A year ago Sam AltmanCEO of OpenAI, made a bold prediction: “We believe that in 2025, we could see the first AI agents ‘joining the workforce’ and significantly changing the performance of companies.” A couple of weeks later, the company's chief product officer Kevin Weil said at the World Economic Forum conference in Davos in January: “I think 2025 is the year we move from ChatGPT, which is a super smart thing… to ChatGPT, which does things for you in the real world.” He cited examples of using artificial intelligence in filling out online forms and making restaurant reservations. He later promised: “Without a doubt, we can do it.” (OpenAI has a corporate partnership with Condé Nast, owner of New Yorker.)

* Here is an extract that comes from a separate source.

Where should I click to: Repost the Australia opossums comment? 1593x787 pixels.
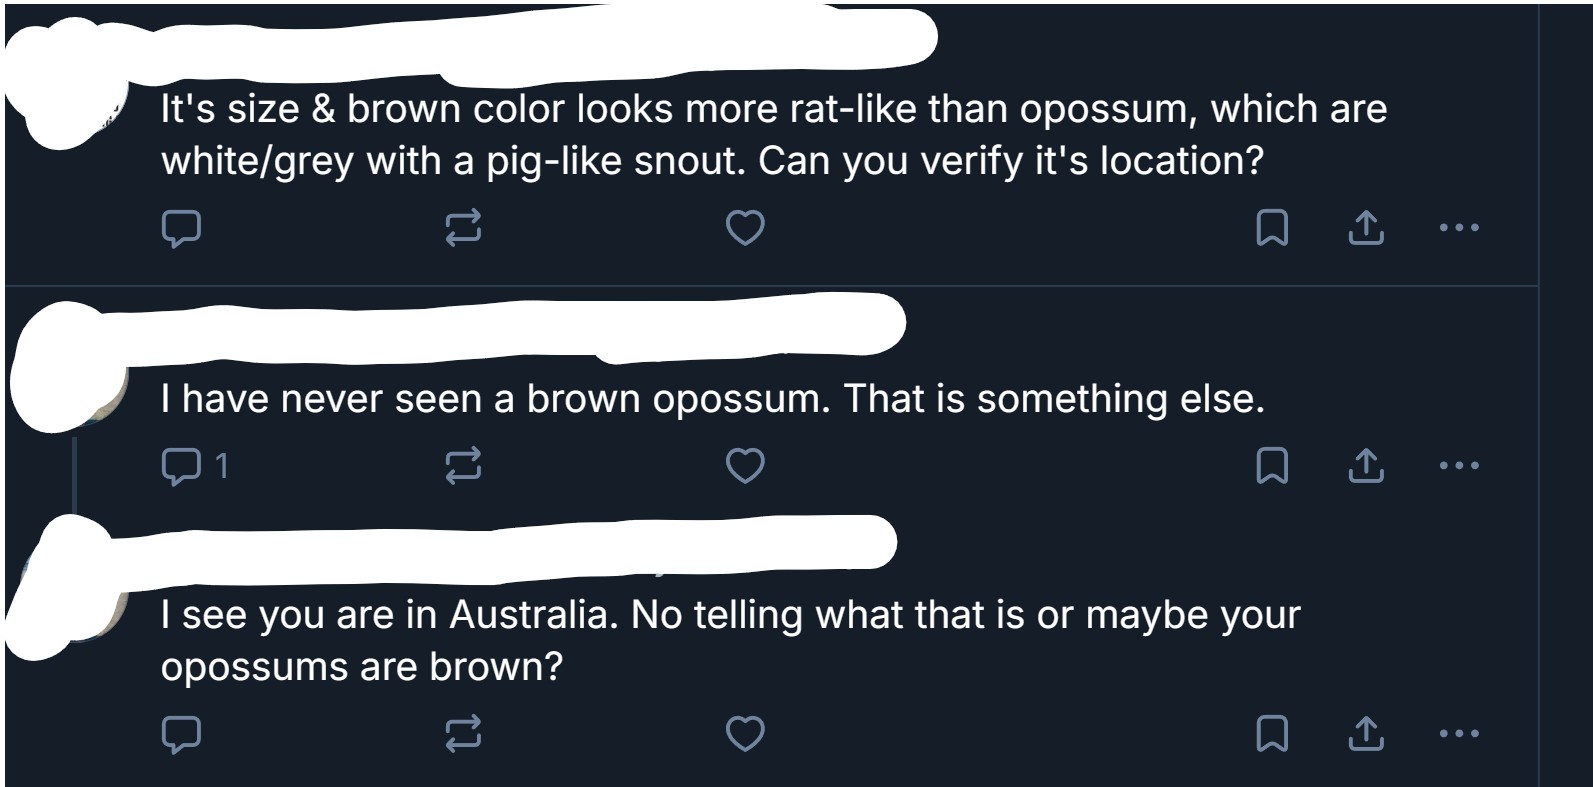463,733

This was no small boast. Chatbots can respond directly to text queries, for example by answering a question or writing a draft text. e-mail. But in theory, an agent would be able to navigate the digital world on its own and perform tasks that require multiple steps and the use of other software, such as web browsers. Consider everything you need to do to book a hotel: choosing the right nights, filtering by preferences, reading reviews, searching various websites to compare prices and amenities. An agent could automate all of these actions. The consequences of such technology will be enormous. Chatbots are convenient for employees to use; effective AI agents can completely replace employees. Salesforce CEO Marc Benioff, who said half of his company's work is done by AI, predicted that agents would help usher in a trillion-dollar “digital work revolution.”
New Yorker writers reflect on the year's highs and lows.
2025 has been declared the Year of the AI Agent in part because by the end of 2024, these tools have undoubtedly become adept at computer programming. A demo of OpenAI's Code Agent released in May showed a user asking the tool to change his personal website. “Add another tab next to Investments/Tools called “Foods I Like.” The document says “tacos,” the user wrote. The chatbot quickly performed a sequence of interrelated actions: it looked through the files in the site directory, examined the contents of the perspective file, then used the search command to find a suitable place to insert a new line of code. Once the agent learned how the site was structured, he used this information to successfully add a new page that featured tacos. As a computer scientist, I had to admit that the Code handled this task more or less as well as I would have liked. Silicon Valley has become convinced that other difficult problems will soon be solved.
However, as 2025 comes to a close, the era of general purpose AI agents has yet to arrive. This fall, Andrei Karpathy, the co-founder of OpenAI who left the company to start an artificial intelligence training project, described the agents as “cognitively retarded” and said, “It just doesn't work.” Gary Marcus, a longtime critic of the tech industry hype, recently wrote in his Substack magazine that “AI agents have so far been largely useless.” This gap between predictions and reality matters. Free-flowing chatbots and reality-altering video generators are impressive, but they alone cannot usher in a world in which machines take over many of our actions. If large AI companies fail to create widely useful agents, they may not be able to deliver on their promises of an AI-powered future.
The term “artificial intelligence agents” evokes ideas of new technologies reminiscent of The Matrix or Mission: Impossible: Final Reckoning. In reality, agents are not some tuned digital brain; instead, they are based on the same large language model that chatbots use. When you ask an agent to do some work, the management program—a simple application that coordinates the agent's actions—turns your request into an LLM request. Here's what I want to achieve, here are the tools available, what should I do first? The control program then tries to perform any actions suggested by the language model, reports the result to it, and asks: What should I do?? This cycle continues until the LLM deems the task complete.
This setup is excellent for automating software development. Most of the steps required to create or modify a computer program can be accomplished by entering a limited set of commands into a text terminal. These commands tell the computer to navigate the file system, add or update text in source files, and optionally compile human-readable code into machine-readable bits. This is an ideal environment for LLM students. “The terminal interface is text-based, and that's the area on which language models are based,” Alex Shaw, co-author of Terminal-Bench, a popular tool used to evaluate coding agents, told me.
More versatile assistants, like the ones Altman proposes, will require agents to leave the comfortable confines of a terminal. Since most of us perform computer tasks by pointing and clicking with a mouse, an AI that can “join the workforce” would likely need to be able to use a mouse, a surprisingly difficult goal. Time recently reported about a spate of new startups that are creating “dark sites”—copies of popular web pages, such as those for United Airlines and Gmail, where AI can analyze how people use the cursor. In July, OpenAI released ChatGPT Agent, an early version of a bot that can use a web browser to perform tasks, but one review noted that “even simple actions such as clicking, selecting items, and searching can take the agent several seconds or even minutes.” At one point, the tool froze for almost a quarter of an hour while trying to select a price from a real estate website's drop-down menu.